37-year-old owner of Liberty Pooch, a dog concierge company
“I feel a little cautious sometimes walking on the grass. Some of my walkers have found blades and needles. I walk late hours at night, and normally I’m like, ‘Yeah I know everyone around here.’ Now there are some shady-looking characters who make me feel a little less safe. I get that there’s a need for the respite centre. I donated dog products to them, because it’s a dog-friendly centre. But there needs to be a bit more support and structure around it. I think we’re dealing with the symptoms and not the root problems, like mental health and addiction issues, which may need more funding. And I don’t think the city communicated well to us what ‘temporary’ meant.”
45-year-old dog walker
“I support the shelter itself. It’s a necessary evil. We need a stopgap measure until we have real measures in place. I just feel like it was done sort of haphazardly, without any resources put in place to take care of the community.”

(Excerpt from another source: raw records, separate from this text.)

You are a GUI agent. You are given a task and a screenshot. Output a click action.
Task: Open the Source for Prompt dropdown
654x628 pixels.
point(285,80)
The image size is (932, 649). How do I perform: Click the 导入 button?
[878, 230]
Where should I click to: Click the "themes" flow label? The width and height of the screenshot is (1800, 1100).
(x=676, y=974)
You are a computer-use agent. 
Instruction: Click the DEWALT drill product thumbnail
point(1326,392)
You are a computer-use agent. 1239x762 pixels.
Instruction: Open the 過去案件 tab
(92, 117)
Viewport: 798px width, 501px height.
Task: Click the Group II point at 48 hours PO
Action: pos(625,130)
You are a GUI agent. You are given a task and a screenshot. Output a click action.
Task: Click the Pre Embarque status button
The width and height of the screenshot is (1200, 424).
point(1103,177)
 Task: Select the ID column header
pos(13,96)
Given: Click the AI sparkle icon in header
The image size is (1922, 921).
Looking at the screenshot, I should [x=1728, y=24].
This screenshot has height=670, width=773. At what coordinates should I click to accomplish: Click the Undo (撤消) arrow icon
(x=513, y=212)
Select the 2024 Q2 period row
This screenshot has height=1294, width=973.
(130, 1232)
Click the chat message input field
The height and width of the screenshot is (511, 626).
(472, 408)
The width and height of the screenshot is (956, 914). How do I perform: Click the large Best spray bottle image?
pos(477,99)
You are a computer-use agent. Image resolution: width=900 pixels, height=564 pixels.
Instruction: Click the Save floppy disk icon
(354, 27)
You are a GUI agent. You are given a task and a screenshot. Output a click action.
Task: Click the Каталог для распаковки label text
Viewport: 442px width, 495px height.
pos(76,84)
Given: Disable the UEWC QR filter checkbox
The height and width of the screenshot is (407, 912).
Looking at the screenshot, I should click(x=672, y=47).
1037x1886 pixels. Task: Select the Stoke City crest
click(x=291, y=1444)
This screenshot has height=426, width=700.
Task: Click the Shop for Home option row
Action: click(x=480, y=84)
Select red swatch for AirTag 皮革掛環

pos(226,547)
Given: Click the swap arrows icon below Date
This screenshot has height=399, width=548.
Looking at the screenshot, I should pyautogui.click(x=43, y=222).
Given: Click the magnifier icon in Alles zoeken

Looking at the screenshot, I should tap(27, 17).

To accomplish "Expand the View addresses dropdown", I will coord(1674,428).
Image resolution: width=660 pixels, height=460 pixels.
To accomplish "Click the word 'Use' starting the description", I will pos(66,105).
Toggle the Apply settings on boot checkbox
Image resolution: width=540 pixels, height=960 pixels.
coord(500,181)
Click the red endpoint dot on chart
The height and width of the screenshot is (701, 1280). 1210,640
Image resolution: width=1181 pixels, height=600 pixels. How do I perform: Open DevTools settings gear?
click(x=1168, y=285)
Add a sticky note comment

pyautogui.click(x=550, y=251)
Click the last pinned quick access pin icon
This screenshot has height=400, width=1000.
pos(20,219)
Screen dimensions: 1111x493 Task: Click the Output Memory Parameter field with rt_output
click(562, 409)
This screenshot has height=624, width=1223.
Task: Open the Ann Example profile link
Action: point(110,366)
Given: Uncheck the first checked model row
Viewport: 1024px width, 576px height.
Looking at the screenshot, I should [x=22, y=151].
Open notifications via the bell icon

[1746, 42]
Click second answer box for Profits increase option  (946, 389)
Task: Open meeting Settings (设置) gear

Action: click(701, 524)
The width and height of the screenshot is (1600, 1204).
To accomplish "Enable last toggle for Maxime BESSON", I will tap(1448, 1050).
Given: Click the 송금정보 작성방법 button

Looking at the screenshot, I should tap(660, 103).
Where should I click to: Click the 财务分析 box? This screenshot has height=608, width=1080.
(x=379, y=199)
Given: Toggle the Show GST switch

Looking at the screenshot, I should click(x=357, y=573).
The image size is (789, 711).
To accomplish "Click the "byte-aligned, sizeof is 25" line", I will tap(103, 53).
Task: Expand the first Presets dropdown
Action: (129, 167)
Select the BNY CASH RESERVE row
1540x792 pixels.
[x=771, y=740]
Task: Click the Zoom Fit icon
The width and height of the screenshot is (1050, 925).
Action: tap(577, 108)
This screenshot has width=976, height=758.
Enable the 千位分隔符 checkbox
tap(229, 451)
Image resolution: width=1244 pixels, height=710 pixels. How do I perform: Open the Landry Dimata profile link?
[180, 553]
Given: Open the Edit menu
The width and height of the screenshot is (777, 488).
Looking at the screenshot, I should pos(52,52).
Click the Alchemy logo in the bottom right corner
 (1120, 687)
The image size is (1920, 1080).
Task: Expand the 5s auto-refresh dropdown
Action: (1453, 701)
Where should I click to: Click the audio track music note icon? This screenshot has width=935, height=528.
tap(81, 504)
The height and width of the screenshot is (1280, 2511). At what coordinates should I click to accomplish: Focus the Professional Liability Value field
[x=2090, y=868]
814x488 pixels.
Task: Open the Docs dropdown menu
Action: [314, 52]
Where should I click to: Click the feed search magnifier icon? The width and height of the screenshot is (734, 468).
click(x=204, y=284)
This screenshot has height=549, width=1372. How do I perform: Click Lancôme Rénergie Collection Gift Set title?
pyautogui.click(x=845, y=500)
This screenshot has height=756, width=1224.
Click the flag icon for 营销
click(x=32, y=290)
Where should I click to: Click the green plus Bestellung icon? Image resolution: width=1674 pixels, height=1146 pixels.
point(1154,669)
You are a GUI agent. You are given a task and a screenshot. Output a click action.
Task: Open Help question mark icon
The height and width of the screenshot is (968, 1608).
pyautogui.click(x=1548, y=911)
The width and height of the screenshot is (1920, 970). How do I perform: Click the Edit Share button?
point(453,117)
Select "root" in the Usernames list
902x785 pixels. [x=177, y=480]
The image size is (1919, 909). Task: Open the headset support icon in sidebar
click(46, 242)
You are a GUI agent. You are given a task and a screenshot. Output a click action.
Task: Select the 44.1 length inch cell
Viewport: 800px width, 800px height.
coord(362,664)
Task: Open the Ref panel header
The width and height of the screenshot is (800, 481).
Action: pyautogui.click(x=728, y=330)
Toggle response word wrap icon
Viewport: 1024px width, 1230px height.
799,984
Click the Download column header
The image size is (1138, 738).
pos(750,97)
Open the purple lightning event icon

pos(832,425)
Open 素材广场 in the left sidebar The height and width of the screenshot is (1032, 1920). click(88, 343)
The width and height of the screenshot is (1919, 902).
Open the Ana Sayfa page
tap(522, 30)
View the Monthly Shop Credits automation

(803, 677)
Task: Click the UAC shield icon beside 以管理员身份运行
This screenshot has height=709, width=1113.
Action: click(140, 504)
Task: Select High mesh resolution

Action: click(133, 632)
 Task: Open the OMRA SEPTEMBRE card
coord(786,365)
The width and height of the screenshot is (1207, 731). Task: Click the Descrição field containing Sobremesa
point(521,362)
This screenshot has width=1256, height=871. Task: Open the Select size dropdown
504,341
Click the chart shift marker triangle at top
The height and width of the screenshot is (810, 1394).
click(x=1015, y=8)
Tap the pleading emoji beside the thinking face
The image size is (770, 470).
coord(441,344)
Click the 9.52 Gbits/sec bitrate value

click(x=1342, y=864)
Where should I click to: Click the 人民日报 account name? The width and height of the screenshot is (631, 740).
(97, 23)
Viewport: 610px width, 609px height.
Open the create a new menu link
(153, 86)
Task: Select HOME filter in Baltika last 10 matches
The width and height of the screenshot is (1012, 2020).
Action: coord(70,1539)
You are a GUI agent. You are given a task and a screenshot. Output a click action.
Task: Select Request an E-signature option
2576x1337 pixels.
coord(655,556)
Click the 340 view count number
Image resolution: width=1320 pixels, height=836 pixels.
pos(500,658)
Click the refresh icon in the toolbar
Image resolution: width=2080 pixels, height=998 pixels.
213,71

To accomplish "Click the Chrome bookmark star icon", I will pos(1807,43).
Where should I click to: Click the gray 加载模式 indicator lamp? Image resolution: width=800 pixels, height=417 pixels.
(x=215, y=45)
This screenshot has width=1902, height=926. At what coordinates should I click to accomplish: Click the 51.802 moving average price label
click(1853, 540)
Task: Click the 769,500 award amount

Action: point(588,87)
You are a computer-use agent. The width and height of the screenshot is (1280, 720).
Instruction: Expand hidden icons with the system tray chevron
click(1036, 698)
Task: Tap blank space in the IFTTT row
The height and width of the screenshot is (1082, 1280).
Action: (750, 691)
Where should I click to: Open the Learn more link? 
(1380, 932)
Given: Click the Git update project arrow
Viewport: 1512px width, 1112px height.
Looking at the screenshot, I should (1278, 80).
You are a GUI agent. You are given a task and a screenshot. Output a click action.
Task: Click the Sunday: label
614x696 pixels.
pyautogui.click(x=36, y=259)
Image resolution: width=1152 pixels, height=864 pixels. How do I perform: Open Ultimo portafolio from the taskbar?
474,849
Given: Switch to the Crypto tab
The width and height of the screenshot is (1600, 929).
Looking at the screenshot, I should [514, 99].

41-year-old personal trainer
“I’d just like to see more security there. That’s my number-one concern. There seems to only be one person walking around at a time. If something happens, that one person isn’t capable of handling the situation. We can’t expect the cops, despite being right down the street, to be on-call.”
33-year-old grocery manager
“There’s a playground I used to always take my kids to. Now, I try to avoid going there, because I’ve seen needles on the road. My daughter is a bit curious and I’m worried she might pick one up. I support it, as long as it’s temporary. I know at some point they’re going to move it to some other location. But it does feel uncomfortable not being able to go to a place I would normally go.”
28-year-old marketing professional
“I also used to bring my kids to the playground. Not anymore. There are some crazy people around there. It’s a good idea to have a centre like this in Toronto, but not in a residential area.”
“I don’t really have an opinion on it, I guess. It’s not a big deal to me. It is what it is. This is Toronto. There are homeless people everywhere.”
“I’ve noticed more graffiti, but that’s mainly it. I think the respite centre is necessary. I can understand why people are concerned about it, but I don’t think it’s helpful to altogether remove these services. I’ve known a lot of people with mental health issues. It’s tough to see and it’s tough to know how to help or what to do. But I think that removing services or help in this area won’t help the problem.”
31-year-old marketing professional
“I don’t know if plunking it right in LV is beneficial for this community, but I guess the powers that be have a different train of thought. I don’t want to be one of those negative guys saying, ‘They shouldn’t be here,’ because everyone is human. But I think we can find a more suitable location for them. You’re just mashing two different worlds together. I don’t know if that’s the best way to go about it.”
47-year-old music producer
“I think it’s fine. It provides a necessary service, and provides it in a way that doesn’t encroach on residents, which is exactly what those people need.”